Kandinsky in 'Concerning the Spiritual in Art' goes on to analyse colour and states that ‘inner necessity' is the principle of art and the foundation for the harmony of colours. He then goes on to describe that “yellow has warmness and moves towards us whereas blue has coldness and moves away from us. The resulting mixture, green, yields to total immobility and calm". Maybe that is what Mondrian did not like green, it was to calm and was not strong enough on its own. The fact that colour is so integral to artists fascinated me, because it means that there is a conscientious attitude towards colour and it is not just instinct.

 

Pattern is a way to control the materials that I use.
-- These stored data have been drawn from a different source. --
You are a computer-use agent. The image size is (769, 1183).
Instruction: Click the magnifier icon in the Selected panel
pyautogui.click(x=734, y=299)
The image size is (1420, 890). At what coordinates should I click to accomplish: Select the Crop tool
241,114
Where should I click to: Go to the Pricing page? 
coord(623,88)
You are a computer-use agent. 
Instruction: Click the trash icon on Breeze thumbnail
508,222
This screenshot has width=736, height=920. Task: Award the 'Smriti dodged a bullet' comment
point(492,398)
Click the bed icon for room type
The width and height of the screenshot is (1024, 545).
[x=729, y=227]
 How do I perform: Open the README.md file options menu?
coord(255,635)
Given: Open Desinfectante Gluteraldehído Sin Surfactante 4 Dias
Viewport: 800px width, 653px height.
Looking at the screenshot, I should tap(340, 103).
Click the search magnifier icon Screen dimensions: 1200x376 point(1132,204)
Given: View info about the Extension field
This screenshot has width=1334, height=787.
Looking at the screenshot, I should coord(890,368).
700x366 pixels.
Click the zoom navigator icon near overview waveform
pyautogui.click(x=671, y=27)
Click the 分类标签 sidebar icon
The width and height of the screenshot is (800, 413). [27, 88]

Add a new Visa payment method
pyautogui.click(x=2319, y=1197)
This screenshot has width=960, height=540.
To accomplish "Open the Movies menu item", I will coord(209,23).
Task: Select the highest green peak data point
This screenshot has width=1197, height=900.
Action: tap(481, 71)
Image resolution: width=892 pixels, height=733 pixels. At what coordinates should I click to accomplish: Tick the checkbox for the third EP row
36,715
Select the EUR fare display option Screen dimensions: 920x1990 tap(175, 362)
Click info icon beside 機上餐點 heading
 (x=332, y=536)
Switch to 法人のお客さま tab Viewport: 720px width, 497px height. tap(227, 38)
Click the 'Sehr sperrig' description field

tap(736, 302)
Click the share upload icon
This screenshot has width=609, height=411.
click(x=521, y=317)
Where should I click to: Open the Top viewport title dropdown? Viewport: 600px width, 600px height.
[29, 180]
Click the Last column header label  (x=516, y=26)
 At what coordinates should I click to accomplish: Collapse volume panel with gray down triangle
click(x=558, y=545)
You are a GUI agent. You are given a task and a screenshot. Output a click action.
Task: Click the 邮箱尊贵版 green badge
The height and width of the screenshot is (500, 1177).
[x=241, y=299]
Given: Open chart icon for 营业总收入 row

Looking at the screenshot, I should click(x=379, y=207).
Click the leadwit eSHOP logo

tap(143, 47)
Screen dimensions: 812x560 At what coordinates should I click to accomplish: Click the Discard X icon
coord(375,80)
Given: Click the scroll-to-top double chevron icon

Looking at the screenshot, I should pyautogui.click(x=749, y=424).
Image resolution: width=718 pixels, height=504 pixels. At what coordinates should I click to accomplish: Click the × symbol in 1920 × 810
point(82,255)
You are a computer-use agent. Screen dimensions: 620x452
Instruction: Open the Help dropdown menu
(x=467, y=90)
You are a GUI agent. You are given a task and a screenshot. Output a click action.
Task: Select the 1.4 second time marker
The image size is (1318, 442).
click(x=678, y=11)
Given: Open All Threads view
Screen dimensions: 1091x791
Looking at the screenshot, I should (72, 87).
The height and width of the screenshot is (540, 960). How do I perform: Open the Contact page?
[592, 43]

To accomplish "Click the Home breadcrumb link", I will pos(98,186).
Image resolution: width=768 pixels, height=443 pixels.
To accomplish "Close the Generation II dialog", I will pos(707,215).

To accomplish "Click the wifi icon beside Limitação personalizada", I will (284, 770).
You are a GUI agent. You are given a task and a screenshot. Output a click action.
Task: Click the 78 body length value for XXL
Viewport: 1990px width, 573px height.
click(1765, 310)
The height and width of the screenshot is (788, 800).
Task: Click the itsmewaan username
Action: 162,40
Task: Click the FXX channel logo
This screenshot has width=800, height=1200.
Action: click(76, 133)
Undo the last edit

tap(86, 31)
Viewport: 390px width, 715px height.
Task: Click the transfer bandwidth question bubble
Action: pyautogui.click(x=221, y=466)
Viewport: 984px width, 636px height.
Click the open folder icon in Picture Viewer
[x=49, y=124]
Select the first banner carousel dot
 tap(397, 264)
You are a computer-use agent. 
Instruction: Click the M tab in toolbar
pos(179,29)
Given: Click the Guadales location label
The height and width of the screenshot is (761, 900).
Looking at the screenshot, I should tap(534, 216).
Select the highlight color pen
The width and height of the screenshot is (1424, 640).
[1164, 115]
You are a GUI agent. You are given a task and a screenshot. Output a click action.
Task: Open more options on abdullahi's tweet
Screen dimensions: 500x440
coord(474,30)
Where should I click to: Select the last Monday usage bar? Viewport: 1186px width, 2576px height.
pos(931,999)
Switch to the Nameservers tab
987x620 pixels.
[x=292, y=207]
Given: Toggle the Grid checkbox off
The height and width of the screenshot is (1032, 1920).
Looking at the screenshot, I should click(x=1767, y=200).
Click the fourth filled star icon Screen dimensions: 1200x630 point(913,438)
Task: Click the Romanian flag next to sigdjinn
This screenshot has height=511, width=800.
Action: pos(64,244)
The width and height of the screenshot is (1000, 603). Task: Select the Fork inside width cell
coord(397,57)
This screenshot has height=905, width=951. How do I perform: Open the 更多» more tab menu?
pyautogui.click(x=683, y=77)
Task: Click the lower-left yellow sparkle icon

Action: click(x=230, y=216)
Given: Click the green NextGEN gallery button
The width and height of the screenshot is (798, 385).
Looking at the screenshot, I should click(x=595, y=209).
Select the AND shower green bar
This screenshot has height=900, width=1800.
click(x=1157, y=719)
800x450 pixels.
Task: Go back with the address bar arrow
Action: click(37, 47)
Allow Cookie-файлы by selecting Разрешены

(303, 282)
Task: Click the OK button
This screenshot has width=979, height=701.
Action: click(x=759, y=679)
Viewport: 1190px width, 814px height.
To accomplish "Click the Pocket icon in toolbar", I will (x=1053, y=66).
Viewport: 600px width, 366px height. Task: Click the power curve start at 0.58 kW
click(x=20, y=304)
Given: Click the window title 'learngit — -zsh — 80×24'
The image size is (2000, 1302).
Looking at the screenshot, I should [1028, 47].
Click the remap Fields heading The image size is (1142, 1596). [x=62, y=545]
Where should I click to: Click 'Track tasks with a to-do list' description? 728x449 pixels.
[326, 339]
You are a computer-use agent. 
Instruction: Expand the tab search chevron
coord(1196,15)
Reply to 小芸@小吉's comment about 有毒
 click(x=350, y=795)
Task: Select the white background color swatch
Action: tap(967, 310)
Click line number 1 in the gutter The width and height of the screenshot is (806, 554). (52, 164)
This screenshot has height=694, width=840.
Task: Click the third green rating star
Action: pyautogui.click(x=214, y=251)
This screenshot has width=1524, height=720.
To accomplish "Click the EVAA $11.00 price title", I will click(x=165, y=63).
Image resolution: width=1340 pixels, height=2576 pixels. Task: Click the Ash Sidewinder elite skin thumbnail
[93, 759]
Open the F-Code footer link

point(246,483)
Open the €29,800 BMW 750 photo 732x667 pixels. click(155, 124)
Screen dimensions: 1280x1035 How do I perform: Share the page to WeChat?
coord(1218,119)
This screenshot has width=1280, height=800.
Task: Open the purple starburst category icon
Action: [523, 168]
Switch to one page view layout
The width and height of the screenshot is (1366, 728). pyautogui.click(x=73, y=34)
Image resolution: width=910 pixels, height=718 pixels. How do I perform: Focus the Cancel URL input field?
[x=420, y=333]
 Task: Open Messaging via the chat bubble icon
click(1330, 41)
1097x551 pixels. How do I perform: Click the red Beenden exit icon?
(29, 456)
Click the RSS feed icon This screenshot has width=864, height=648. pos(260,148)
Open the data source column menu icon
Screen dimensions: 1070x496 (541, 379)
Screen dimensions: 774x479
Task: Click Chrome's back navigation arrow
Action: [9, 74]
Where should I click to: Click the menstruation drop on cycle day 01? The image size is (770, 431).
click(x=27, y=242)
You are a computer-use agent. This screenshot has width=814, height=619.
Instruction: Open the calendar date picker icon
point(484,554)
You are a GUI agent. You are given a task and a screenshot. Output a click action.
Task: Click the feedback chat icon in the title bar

Pattern, as a term, can also mean template, but I associate it when stating that it organises surfaces and structures in a consistent, regular manner. Continuing from that tessellation is the tiling of a plane using one or more geometric shapes with no overlaps or gaps. Zellige a form of Islamic art uses geometric patterned mosaics to ornament. Mandalas, although not a form of geometry take on the pattern/symmetry aspect - these are used to represent to cosmos, a microcosm of the universe.